Les consignes>
1. Dans l'extrait sur les parties de cartes, quel était l'enjeu de ces parties ?
2. Recopiez fidèlement le passage de l'extrait sur les parties de cartes qui débute aux mots "Reste aussi le" et s'arrête après "dans la tasse !".

Reste aussi le souvenir de quelques façons de faire – la tasse de café, celle dont le paiement servait d’enjeu à ces parties et dont, obnubilés par le maniement des cartes, nous ne buvions le jus que quand il était froid, donnait parfois lieu à un geste machinal : un tel qui remuait un peu trop fort pour mélanger son sucre en renversait un peu sur la soucoupe. Peu importe, à la fin, c’était reversé dans la tasse !

Un autre souvenir, d’un joueur très fort mais qui préférait la belote au piccolo, sans doute parce que le piccolo demande un minimum de rigueur dans les annonces et dans le jeu, alors que la belote permet davantage de fantaisie, voire de folie. Premier en carte, combien de fois n’a-t-il pas claironné : « si le 7 tourne, j’envoie sans regarder ! ».

Lignes de données>
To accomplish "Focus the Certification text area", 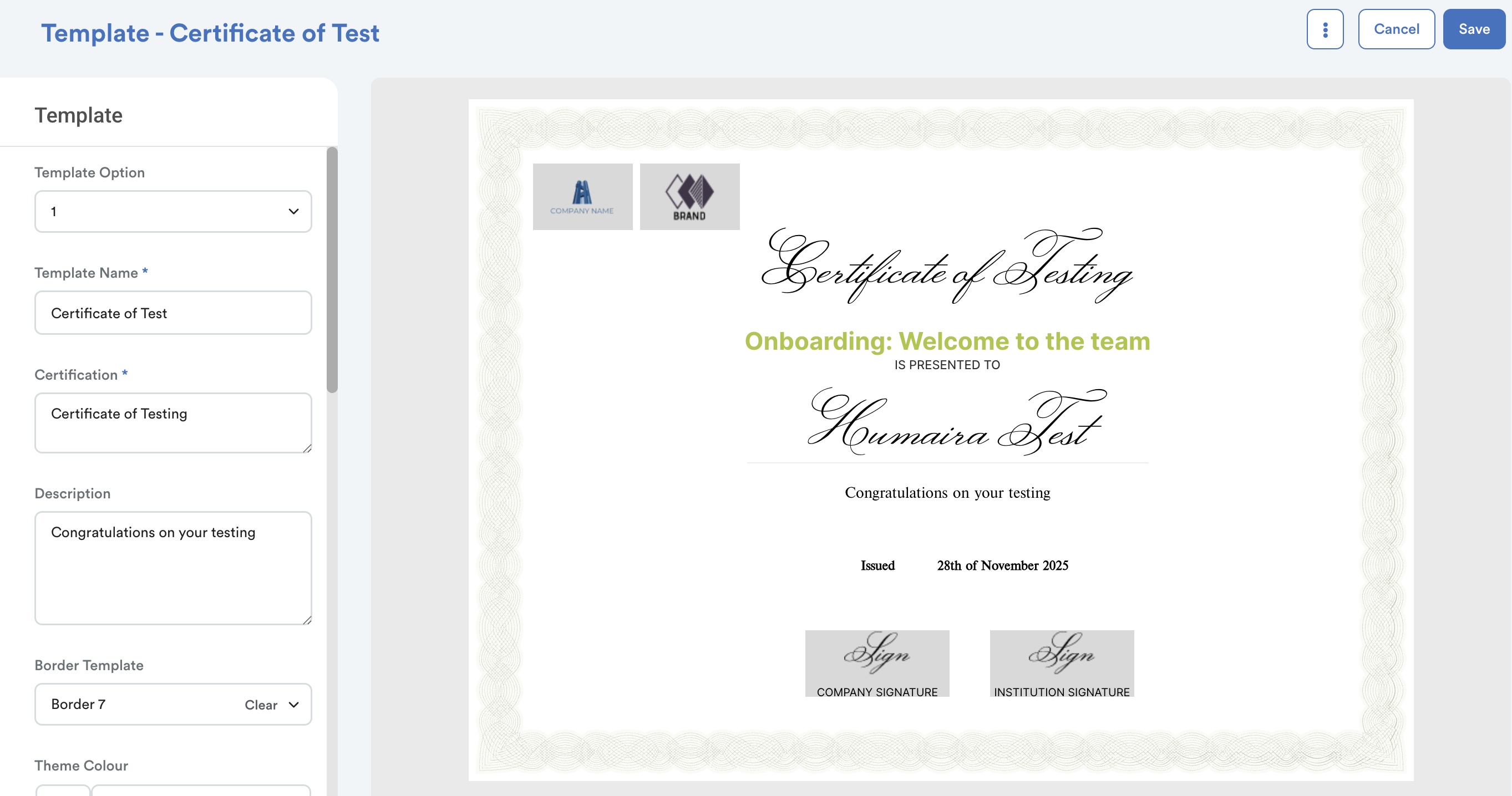I will (x=172, y=422).
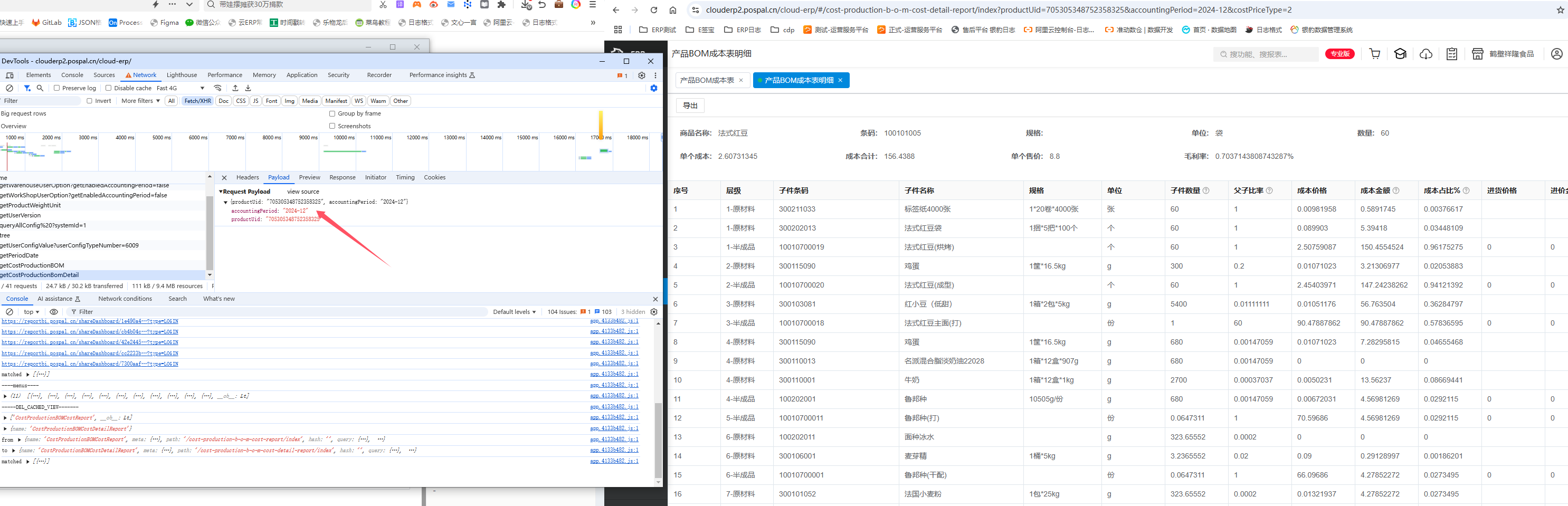
Task: Switch to the Response tab
Action: tap(342, 178)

Réponses dans l'ordre>
1. Le paiement de la tasse de café.

2.
Reste aussi le souvenir de quelques façons de faire – la tasse de café, celle dont le paiement servait d’enjeu à ces parties et dont, obnubilés par le maniement des cartes, nous ne buvions le jus que quand il était froid, donnait parfois lieu à un geste machinal : un tel qui remuait un peu trop fort pour mélanger son sucre en renversait un peu sur la soucoupe. Peu importe, à la fin, c’était reversé dans la tasse !